Türkiye’de en çok tartışılan sorulardan biri şudur, “Siyaset meslek midir?”. Bu tartışmaya girmeden şu açıdan bakalım. Siyaset bir yönetim sanatıdır. İdare etmektir. İdare edilemeyeni de idare etmek için politika üreten bir koldur. Bizde çoğu zaman bu gerçek gözardı edilir.
Siyasette görev almak için sempatizan olmak yeterli sayılır.
Tam da bu ayrım kadınlar açısından daha da önemli.
Hayatlarında çocuktan mutfağa yüzlerce detayı çözmek zorunda olan kadınlar siyasette kendilerine zor yer bulurken, bir süre sonra da özellikle tecrübesizliğin kurbanı olurlar. Çoğu zaman siyasetin vitrin süsü olarak kalırlar.
* * *
Alanlarında uzman olsalar da üç kelimeyi bir araya getirip, kitleleri sürükleyemezler. Çıtayı aşıp milletvekili olanların verdikleri soru önergeleri duyunca inanamazsınız. Bu kadar mı toplumdan uzak kalınır. Aralarında başarılı olanlar da var ama sayı az...
Kadının siyasetteki yerini tam olarak görebilmenin gerçeği şudur; yetki kullanabileceğiniz, bütçe yönetebileceğiniz, karar mekanizmalarına doğrudan hükmedebileceğiniz alanlarda kadınlar neredeyse yoktur. Rakamlar bazı şeyleri açıkça ortaya koyuyor...
Türkiye’de; 2 bin 950 belediye başkanı var ve bunun yalnızca 26’sı kadın. 31 bin 790 meclis üyesi var 1,340’ı kadın 3 bin 379 il genel meclis üyesi var 110’u kadın
Muhtar gibi kadın deriz bazen ama muhtarda da durum vahim. 18 bin 607’den 429’u kadın.
Daha vahimi 72 bin 583 ihtiyar heyeti üyesinden bin 409’u kadın.
Şimdi bu tablonun değişmesi konusunda yeni bir çaba o doğuyor onu anlatacağız.
Bu çabayı ortaya koyanlar İzmirli kadınlar...
Tarihteki adıyla Amazonlar....
İlk başta hedeflerini tam olarak algılayamadığımı itiraf etmeliyim. Ancak özellikle onları dinleyince doğru bir yolculuğa yelken açtıklarını görmek mümkün.
İzmir’de en az 10 kadın başkan
İzmir’in sevilen, başarılı ismi Ayşe Akın’ın önderliği ile kurulan KAMED, siyaset dünyasına ilgi duyanlara başarılı olmanın yollarını öğretecek, onlara kurslar, paneller düzenleyecekler, uzmanlarla biraraya getirecekler.
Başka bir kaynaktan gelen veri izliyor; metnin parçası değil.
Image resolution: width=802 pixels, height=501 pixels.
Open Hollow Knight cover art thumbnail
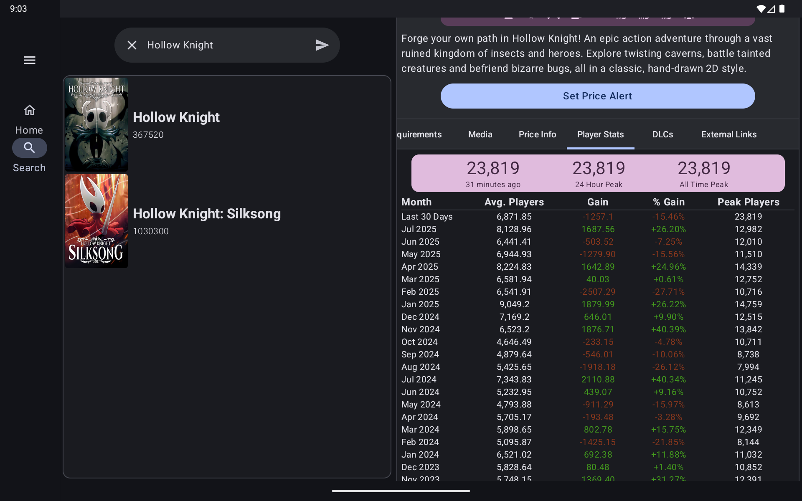[x=96, y=124]

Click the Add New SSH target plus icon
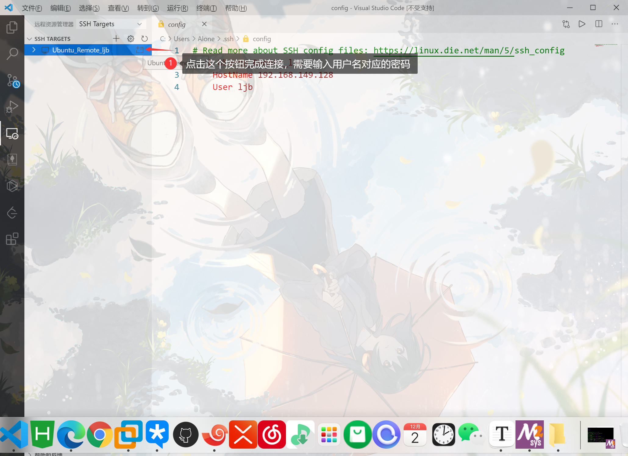(x=116, y=39)
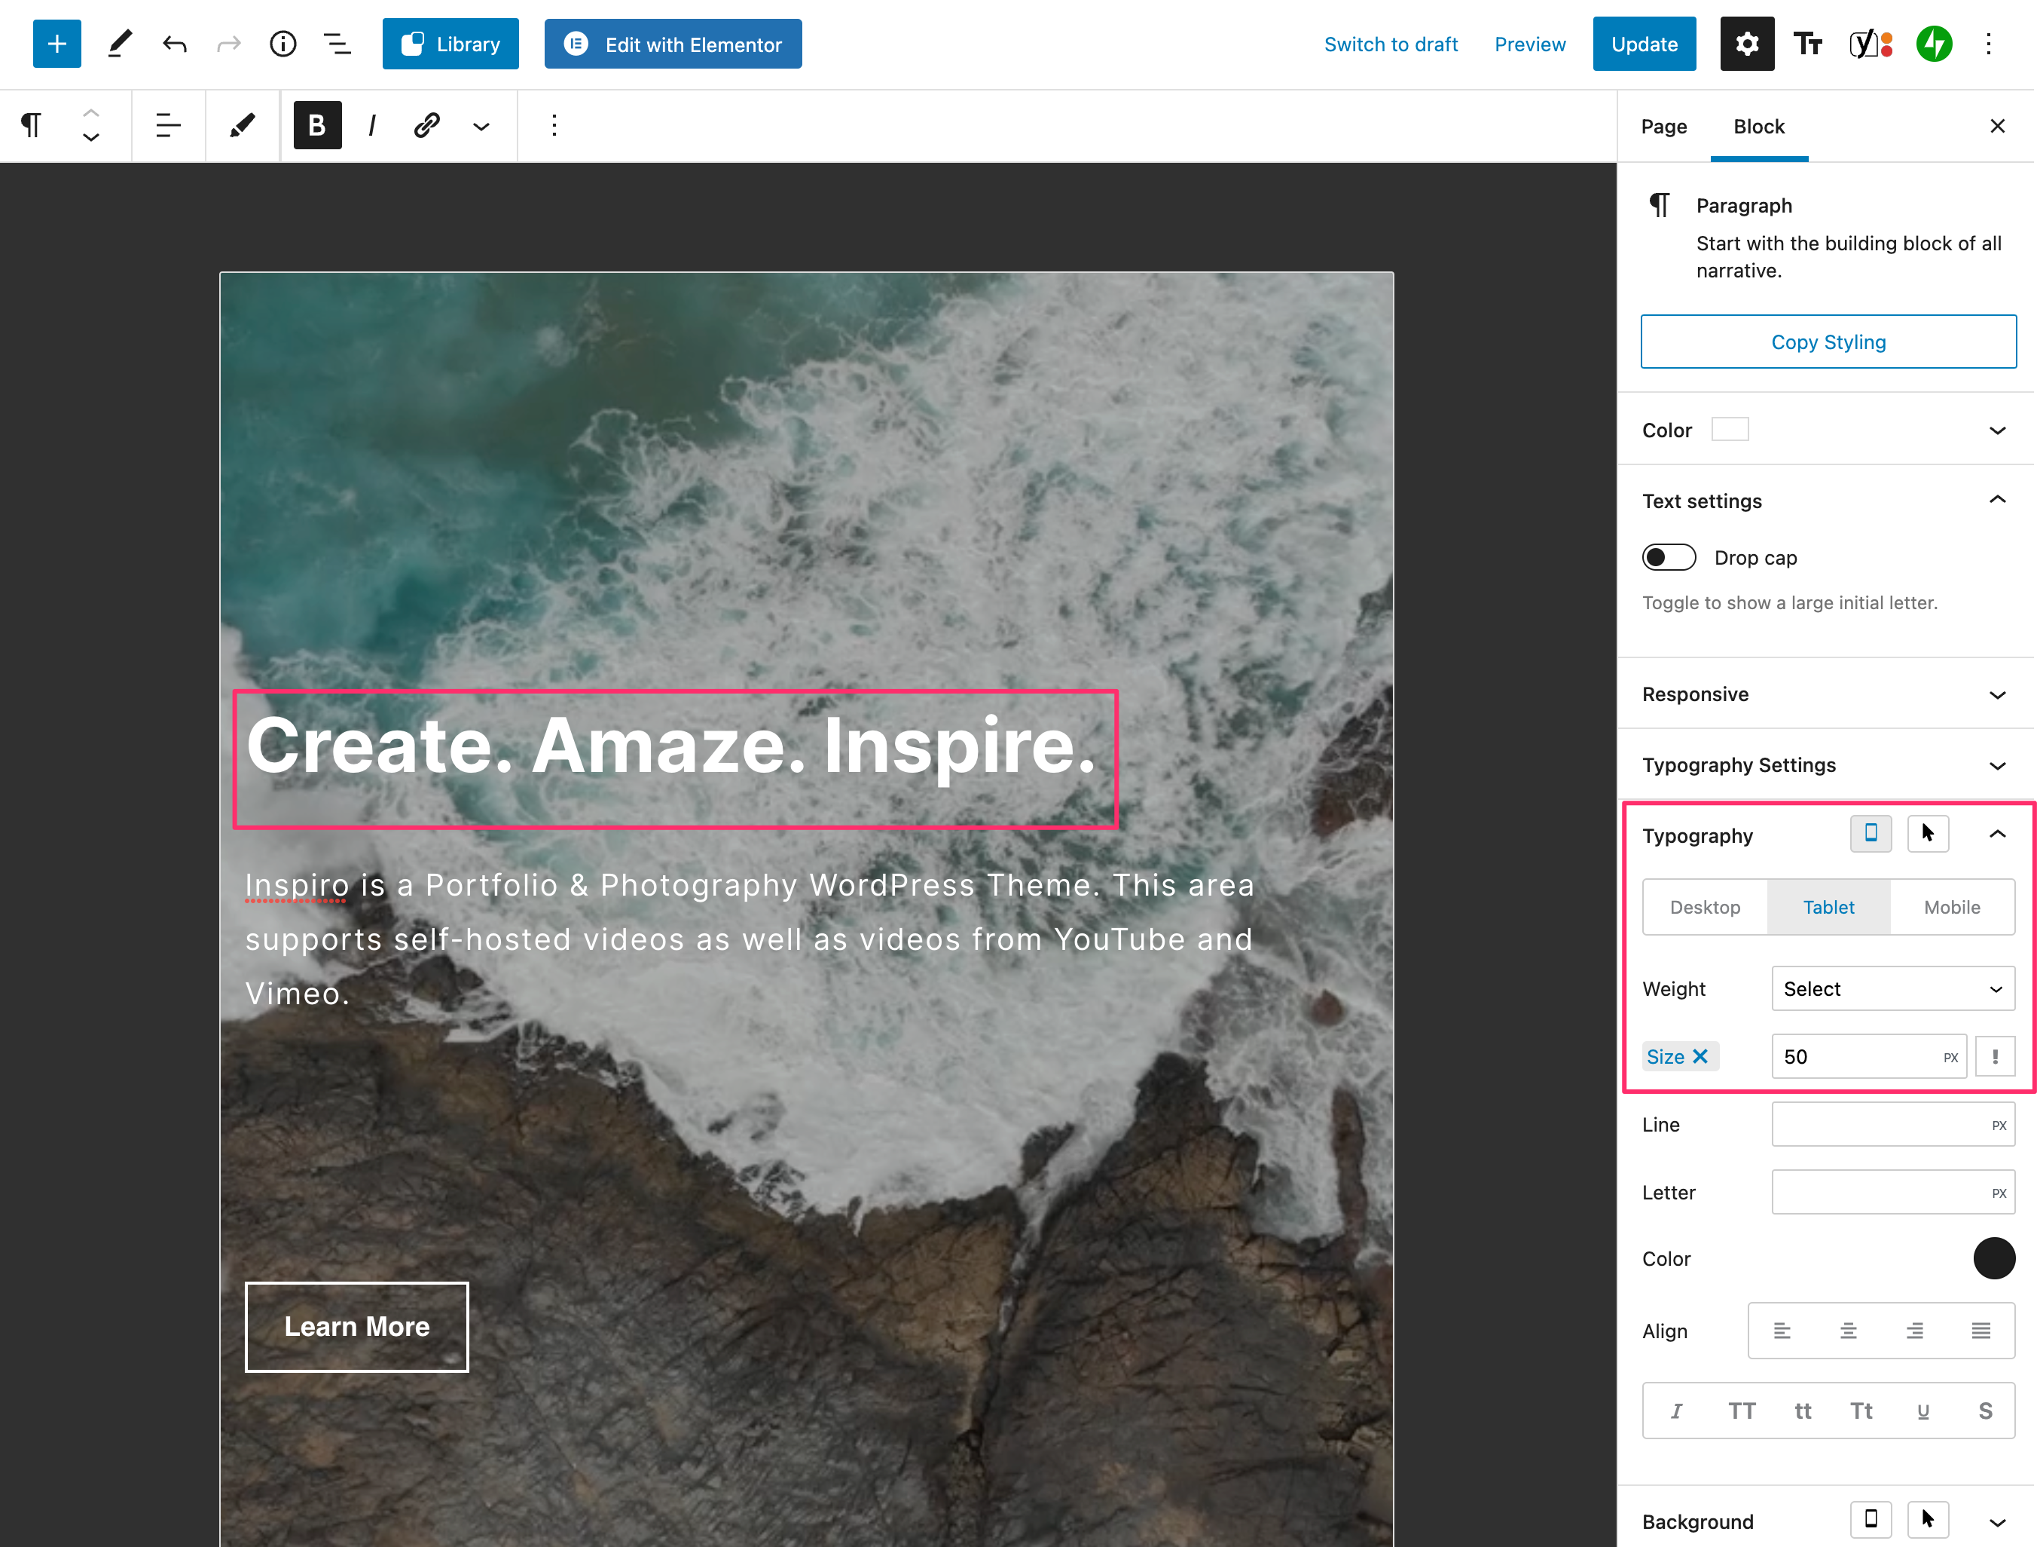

Amaç kadınların yalnızca milletvekili olmasını sağlamak değil, muhtarlıklarda, ihtiyar heyetlerinde, il genel meclislerinde ve belediye başkanlıklarındaki kadın sayısını artırmak. Kendileri benzer görevlerde bulunmuş kadınların, tecrübelerini diğer kadınlara aktararak,başarılı olmalarını sağlamak. KAMED kurucuları arasında çok sevgili dostlar var demek yetersiz kalacak tümü Aynur Sabancı, Nurgül Uçar, Hülya Yarbuz Nimet Haytabay Hacer Acar ve Ayten Kömürcü hepsi benim, kent kamuoyunun yakından tanıdığı isimler.
İlk hedefleri de önümüzdeki 2014 yerel seçimlerinde kadınların sayısını en az yüzde 25 daha artırmak. Ancak ilk koşul şu; bu işleri yapabilecek, iyi bir donanımı ve yönetme yetisi olan kadınları siyasete hazırlamak ve onların ardında durmak... Onlar kararlılar. İzmir’deki hedefi de ortaya koydular. Şu anda 30 ilçe var, bunun en az 10’unda kadın başkanın seçilmesi için çalışacaklar. Önlerindeki yol hayli çetrefilli.
Bana düşen ise yolunuz yürekten ‘yolunuz açık olsun’ demek..
Önce gençleri yaşat...
Kim üstüne alınırsa alınsın, önceki gün yine terörde kaybettiğimiz gençlerimizin bayrağa sarılı tabutlarını izlerken aklımdan geçen şuydu. “Kadınların kürtaj haklarıyla uğraşılacağına, daha yirmi yaşında yaşam hakları ülkenin sulhu için ellerinden alınan gençleri yaşatın...” Bu ülke namlunun ucuna onları sürmekten vazgeçemiyor. İki satırla bu yüzyılın taktik savaşlarına girecek değilim ancak her genç öldüğünde bir ana da onunla ölür. En iyisi şöyle soralım gençlerin ve anaların yaşam hakkını korumayan bir sistemin, gündem değiştirmek uğruna ceninin yaşam hakkına yönelik tek kelime söz hakkı olur mu ?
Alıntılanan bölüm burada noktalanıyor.